Tilghman Square comic book shop.
This was my go-to for most of my books for the longest time, and I have two stories about this comic book shop that out of all of them, no longer exists. In April of 1993, on the heels of the Death of Superman; DC started a long intertwined story about Batman called Knightfall, which I was obsessed with. By the time summer rolled around, not only was I buying Batman and Detective Comics each month, but I’d go back and get the Robin books and the Catwoman books, and books that had a piece of the story I had to have. I was sometimes getting a new comic once a week just because I needed a piece of the story. This was one of my favorite times collecting comics, because I was absolutely into the story in a big, bad way. It’s probably why I love The Dark Knight Rises so much because I always loved the Bane storyline. The Knightfall story even got me through school as it concluded in October of ’93, but continued to Knightquest then Knightsend. If you haven’t read any of these, do yourself a favor and get the trade paperback. Knightfall was the first time that multiple Batman titles had shared a single narrative since Crisis on Infinite Earths so this was a major deal!

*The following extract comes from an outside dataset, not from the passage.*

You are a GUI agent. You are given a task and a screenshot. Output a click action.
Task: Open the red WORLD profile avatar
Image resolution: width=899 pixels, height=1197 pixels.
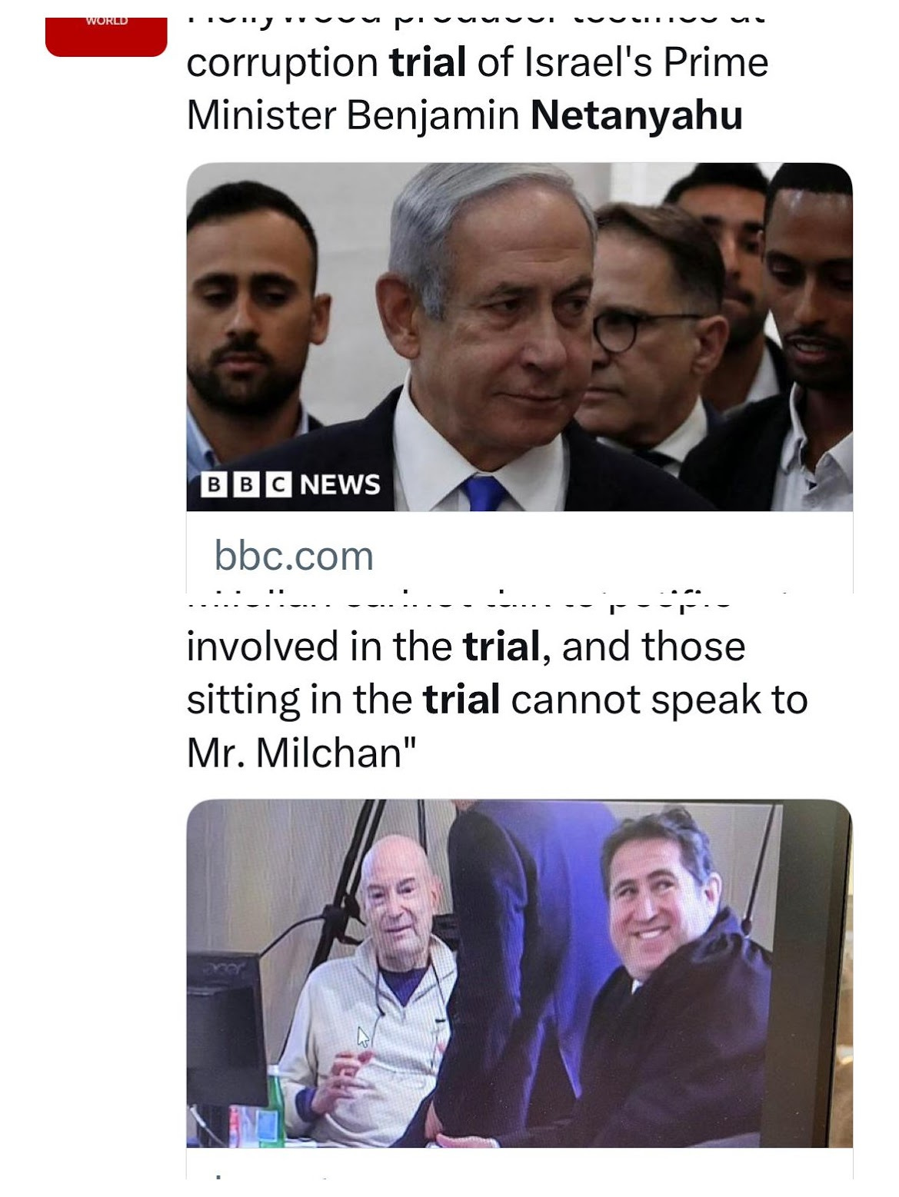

The other story is about selling action figures. When the Tick came out with it’s own cartoon on Fox Kids, it blew up, and quickly became one of our favorite shows. Finding out it was based on a comic made us HAVE to get our hands on the books. Our local carried the books, and we quickly consumed as many as we could. Bandai put out a line of action figures based on the cartoon and the chase figure was Man Eating Cow, which was just a cow. My friend Matt, who lived down the street and would often be with me at these comic book stores found one and bought it. We immediately took it to this comic book store and I remember selling it for 40 dollars. We thought we just sold the Mona Lisa, it was incredible found money, which was probably blown in the arcade and that store not soon afterwards.
Summer Vacation wouldn’t have been as special without comic books and these great comic book stores. If you still have one in your area and haven’t been in a while, go visit, and you’ll be sucked right back into your childhood.
Thanks for reading, and I’ll be back with more stories for the Rad Years Summer Vacation!